For today’s 20 minutes, I planted and mulched a “wedge” of jalapeño peppers and a “wedge” of “Ichiban” eggplant.

All I needed to do to prepare the beds was to rake off the brown and shriveled vines from last year. Usually we collect all that material for a compost at the end of the season but the barn builders came too quickly so we didn’t have a chance to put our garden to bed. And seeing how easy it was to rake the dead vines out of the way now, I think we might just skip some of the end-of-season rituals that we used to think were so important.

I used the edge my hoe to dig four holes in a diamond formation. Then I poured a little water in each hole and let it sink in. The peppers and the eggplant both went in the same. When I was finished I took a few handfuls of fresh grass clippings and mulched around all the plants. A good thick layer of mulch is import because part of it’s job is to discourage weeds.

We usually plant two kinds of eggplant.
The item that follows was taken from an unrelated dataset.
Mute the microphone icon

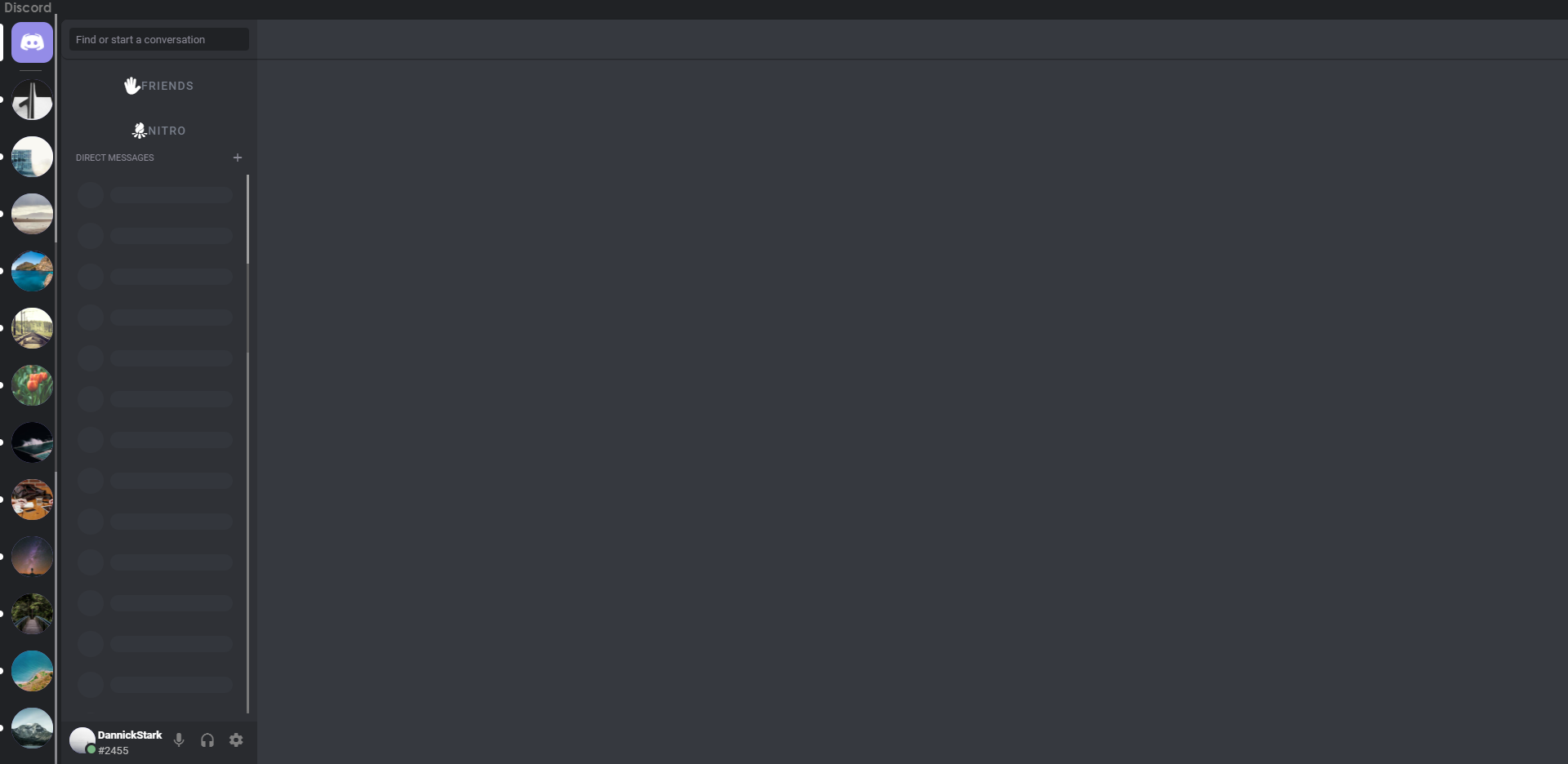(179, 740)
The “Italian” style with its plump round body and dark purple skin which is great for Eggplant Parmesan and Babaganooj. But we also love the slender, lighter purple fruits of the “Asian” style eggplant. Jan has a recipe for stir-fried eggplant with a slightly sweet sauce (of soy sauce, rice wine vinegar and mirin) that we VERY much enjoy over helpings of rice.

The little tags for these seedlings say the the jalapeños will mature in 72 days and that the “ichiban” eggplant will mature in 50 – 60 days.

We frequently put cloches over the eggplants until they develop a few extra leaves. They don’t seem to need protection from the cold as much as from these tiny little mites that will eat their leaves to lace. The mites aren’t enough of a problem to investigate poison but we don’t want to stunt the growth of the eggplant when they’re so small.